Task instructions: Below are records to be repeated in full. Give them exactly.

(Dataset entries)
* * *

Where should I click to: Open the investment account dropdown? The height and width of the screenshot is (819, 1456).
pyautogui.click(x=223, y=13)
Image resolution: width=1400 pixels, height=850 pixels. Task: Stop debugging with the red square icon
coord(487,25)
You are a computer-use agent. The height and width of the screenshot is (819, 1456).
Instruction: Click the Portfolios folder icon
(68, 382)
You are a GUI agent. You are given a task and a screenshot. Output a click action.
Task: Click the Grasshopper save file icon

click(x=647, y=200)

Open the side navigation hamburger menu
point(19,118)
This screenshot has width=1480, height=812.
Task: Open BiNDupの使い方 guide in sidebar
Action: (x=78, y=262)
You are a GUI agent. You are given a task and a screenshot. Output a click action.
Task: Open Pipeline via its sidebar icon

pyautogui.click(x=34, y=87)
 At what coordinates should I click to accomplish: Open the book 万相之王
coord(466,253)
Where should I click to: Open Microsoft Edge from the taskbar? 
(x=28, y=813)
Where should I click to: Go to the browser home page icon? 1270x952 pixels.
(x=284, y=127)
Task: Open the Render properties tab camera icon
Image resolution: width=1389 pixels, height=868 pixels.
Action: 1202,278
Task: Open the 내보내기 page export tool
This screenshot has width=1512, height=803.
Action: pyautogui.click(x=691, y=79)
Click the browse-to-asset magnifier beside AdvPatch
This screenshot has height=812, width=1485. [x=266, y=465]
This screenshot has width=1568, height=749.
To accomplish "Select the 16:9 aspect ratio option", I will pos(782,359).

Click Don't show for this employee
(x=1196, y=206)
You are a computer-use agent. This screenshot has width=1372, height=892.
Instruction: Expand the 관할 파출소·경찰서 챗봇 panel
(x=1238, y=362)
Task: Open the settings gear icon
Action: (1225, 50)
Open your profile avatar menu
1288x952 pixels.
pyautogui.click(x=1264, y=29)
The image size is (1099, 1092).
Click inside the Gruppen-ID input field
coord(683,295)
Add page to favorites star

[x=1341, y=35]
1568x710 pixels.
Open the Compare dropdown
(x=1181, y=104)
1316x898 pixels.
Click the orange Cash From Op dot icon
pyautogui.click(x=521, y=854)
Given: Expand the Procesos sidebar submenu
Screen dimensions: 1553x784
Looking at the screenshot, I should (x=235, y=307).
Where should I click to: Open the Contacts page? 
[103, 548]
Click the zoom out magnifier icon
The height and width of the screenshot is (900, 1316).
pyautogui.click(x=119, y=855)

* * *

Exercise result:
Where should I click to: Open the investment account dropdown? The height and width of the screenshot is (819, 1456).
pyautogui.click(x=223, y=13)
Image resolution: width=1400 pixels, height=850 pixels. Task: Stop debugging with the red square icon
coord(487,25)
You are a computer-use agent. The height and width of the screenshot is (819, 1456).
Instruction: Click the Portfolios folder icon
(68, 382)
You are a GUI agent. You are given a task and a screenshot. Output a click action.
Task: Click the Grasshopper save file icon

click(x=647, y=200)

Open the side navigation hamburger menu
point(19,118)
This screenshot has width=1480, height=812.
Task: Open BiNDupの使い方 guide in sidebar
Action: (x=78, y=262)
You are a GUI agent. You are given a task and a screenshot. Output a click action.
Task: Open Pipeline via its sidebar icon

pyautogui.click(x=34, y=87)
 At what coordinates should I click to accomplish: Open the book 万相之王
coord(466,253)
Where should I click to: Open Microsoft Edge from the taskbar? 
(x=28, y=813)
Where should I click to: Go to the browser home page icon? 1270x952 pixels.
(x=284, y=127)
Task: Open the Render properties tab camera icon
Image resolution: width=1389 pixels, height=868 pixels.
Action: 1202,278
Task: Open the 내보내기 page export tool
This screenshot has width=1512, height=803.
Action: pyautogui.click(x=691, y=79)
Click the browse-to-asset magnifier beside AdvPatch
This screenshot has height=812, width=1485. [x=266, y=465]
This screenshot has width=1568, height=749.
To accomplish "Select the 16:9 aspect ratio option", I will pos(782,359).

Click Don't show for this employee
(x=1196, y=206)
You are a computer-use agent. This screenshot has width=1372, height=892.
Instruction: Expand the 관할 파출소·경찰서 챗봇 panel
(x=1238, y=362)
Task: Open the settings gear icon
Action: (1225, 50)
Open your profile avatar menu
1288x952 pixels.
pyautogui.click(x=1264, y=29)
The image size is (1099, 1092).
Click inside the Gruppen-ID input field
coord(683,295)
Add page to favorites star

[x=1341, y=35]
1568x710 pixels.
Open the Compare dropdown
(x=1181, y=104)
1316x898 pixels.
Click the orange Cash From Op dot icon
pyautogui.click(x=521, y=854)
Given: Expand the Procesos sidebar submenu
Screen dimensions: 1553x784
Looking at the screenshot, I should (x=235, y=307).
Where should I click to: Open the Contacts page? 
[103, 548]
Click the zoom out magnifier icon
The height and width of the screenshot is (900, 1316).
pyautogui.click(x=119, y=855)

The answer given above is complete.